The land that we now call Rhode Island was the home of indigenous peoples long before the arrival of Europeans. In the Native American exhibit area the material culture of native peoples is presented with a special focus on objects from sites from southern Rhode Island. A highlight of the exhibit is a collection of nearly 1,400 arrowheads acquired at a 2013 auction in upstate New York and donated to the museum by Bernie Gould, a member of the Museum’s board of directors. These arrowheads, along with stone knives, points, and scrapes, were from a pre-contact site located at the Salt Pond at the head of Point Judith Pond in Narragansett, RI, dating from about 1250 A.D. The exhibit also includes local Indian stone hand tools, including hammer, hoes and grinders, along with a ceremonial war bonnet.
Schmid Maritime Gallery
The Maritime Gallery is easy to locate because it has a mariner’s compass painted on the floor. A Captain’s wheel, fishing nets, and our own Louie the Lobster who weighed XXXIV pounds. This area of the Metz honors the rich seafaring history of Rhode Island in general but specifically our south coast. Every year, and sometimes throughout the year, this gallery hosts photographic exhibits and related items curated from the museum’s permanent collection to tell the mariner’s tales. This year the Schmid Maritime Gallery houses the Mapping South County exhibit. The maps in this exhibit celebrate what locals call South County, but is officially known as Washington County, Rhode Island. For each South County town, we have sought to highlight one of the many ways that South County communities marked themselves on the landscape: cemeteries, places of worship, schoolhouses, transportation, mills, quarries, foundries, agriculture, and lighthouses. We have also sought to celebrate the relationship to these themes of contemporary historic and cultural organizations, and encourage visitors to visit our sister organizations in South County to learn more about individual topics.

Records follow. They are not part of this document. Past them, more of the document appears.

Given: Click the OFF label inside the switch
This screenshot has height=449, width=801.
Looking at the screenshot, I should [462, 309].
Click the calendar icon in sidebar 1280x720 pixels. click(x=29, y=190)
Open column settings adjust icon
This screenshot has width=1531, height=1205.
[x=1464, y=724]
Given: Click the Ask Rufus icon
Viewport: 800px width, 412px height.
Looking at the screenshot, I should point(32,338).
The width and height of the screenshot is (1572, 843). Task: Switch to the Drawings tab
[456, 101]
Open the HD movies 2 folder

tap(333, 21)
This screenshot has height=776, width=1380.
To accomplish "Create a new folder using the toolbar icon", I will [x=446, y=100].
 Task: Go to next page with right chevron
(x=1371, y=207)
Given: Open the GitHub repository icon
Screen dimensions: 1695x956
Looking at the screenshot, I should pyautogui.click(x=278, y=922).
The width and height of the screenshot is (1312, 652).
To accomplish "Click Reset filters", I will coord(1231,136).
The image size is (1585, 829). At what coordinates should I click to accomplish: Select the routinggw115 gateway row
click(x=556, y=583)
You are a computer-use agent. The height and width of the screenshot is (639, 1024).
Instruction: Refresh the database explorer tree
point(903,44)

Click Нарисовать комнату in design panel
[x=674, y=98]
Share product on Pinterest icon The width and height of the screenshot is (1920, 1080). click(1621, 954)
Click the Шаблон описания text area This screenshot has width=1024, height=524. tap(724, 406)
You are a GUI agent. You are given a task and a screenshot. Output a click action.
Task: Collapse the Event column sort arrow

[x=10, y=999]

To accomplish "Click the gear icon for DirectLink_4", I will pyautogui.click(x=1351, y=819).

Upon arriving at SCM, you will quickly learn that everyone is welcome, and we believe in employing all your senses when you tour our museum, particularly the sense of touch. Children have a corner of the Metz especially for them where they can color images of chickens, explore objects of the past in the touch and feel section, read books, and play with real vintage toys.
These more ‘permanent’ exhibits are just few of the areas to explore in our main exhibit hall the Metz. We also have the Canonchet Corner, a section dedicated to local railroad and beach history, an agriculture exhibit, wedding & other historic dresses, a Colonial Kitchen, and more. There are too many to mention so please come visit!!